Gagdad Bob: I used to delete the moonbats, but this generally just encourges them. Some will keep posting again and again, no matter how many times I delete them, so it's best to just ignore them. And if you do respond--as I shouldn't have done with Nagarjuna--they are not here to learn but to disseminate their own confusion, so that is pointless as well.
Me: Grant, you make excellent points, especially about Arjuna. Bob has cited the conflict in the Gita in defense of waging war against evil. That is well and fine, even if many scholars and sages have explained that we should see this "war" more as symbolic of the war we need to wage against the ignorance and resulting evil in ourselves than as a literal exhortation to make war against external enemies. But, however one interprets the climactic battle at Kurukeshtra, Arjuna literally respects and even loves his enemies and fights them only out of duty to uphold goodness and justice (and, I might add, fear of the shame that would attach to not upholding this duty) rather than out of hatred for his foes.

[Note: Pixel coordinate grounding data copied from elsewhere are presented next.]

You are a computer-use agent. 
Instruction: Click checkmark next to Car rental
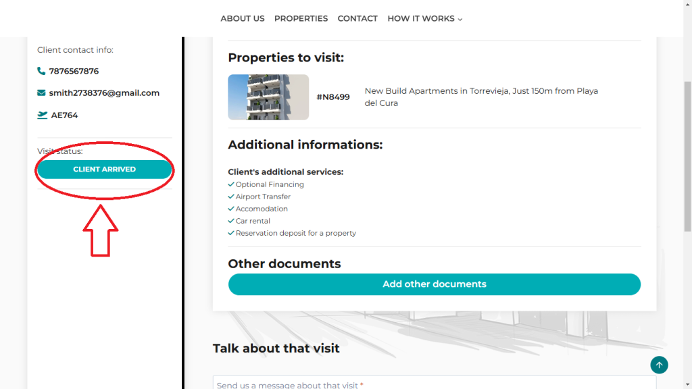pos(231,221)
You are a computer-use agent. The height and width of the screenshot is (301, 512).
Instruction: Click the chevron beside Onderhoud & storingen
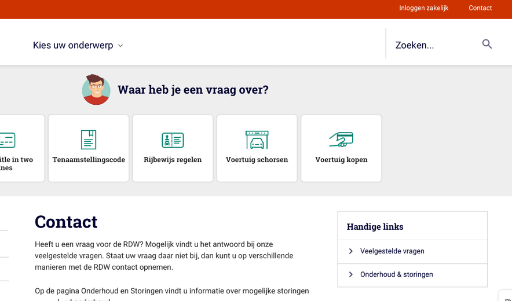point(351,274)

Bob keeps saying, in one way or another, that people like you and me are here not to learn but only to trollishly "disseminate confusion." I don't know about you, although I have the impression that your motives are similar to mine, but I'm here to understand how other bright and articulate people see the world in ways that are very different than the way I see it, to uncover the truth that resides in their vision, and to integrate that perspective and truth with my own. I have learned SO much that is valuable and good from reading the posts and comments here, and I've tended to learn the most when I've been able to participate in the discussion. My perspective on conservatives and conservatism has taken a profound turn since I began visiting this blog a few months ago. I hold far greater respect for both than I did originally. But that doesn't mean that I accept everything Gagdad says as gospel truth, and if I have questions or misgivings about what he says, I express them as clearly as I can and consider every response with as much thoroughness and open-mindedness and open-heartedness as I can.

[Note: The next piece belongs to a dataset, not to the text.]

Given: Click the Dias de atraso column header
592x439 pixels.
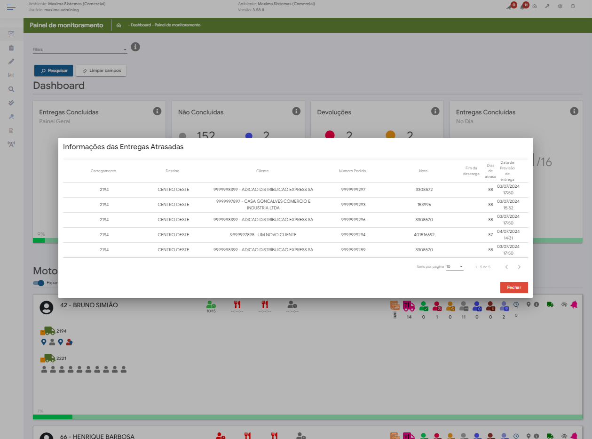Looking at the screenshot, I should (490, 170).

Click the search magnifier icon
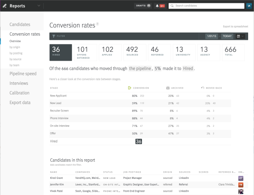click(172, 6)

It strikes me as profoundly unfortunate that Bob and so many of his faithful readers, who I believe are sincere in wanting to know truth and do good and are so gifted with the potential to do both, seem to be looking for every reason they can find to champion and spread hatred in place of the love that IS, despite what they would have us believe, paramount.
To be honest, I do have a problem loving Bob the way I'd like. But I believe that I'm making progress. I'm sure it would warm the proverbial cockles of his heart to know it. :-)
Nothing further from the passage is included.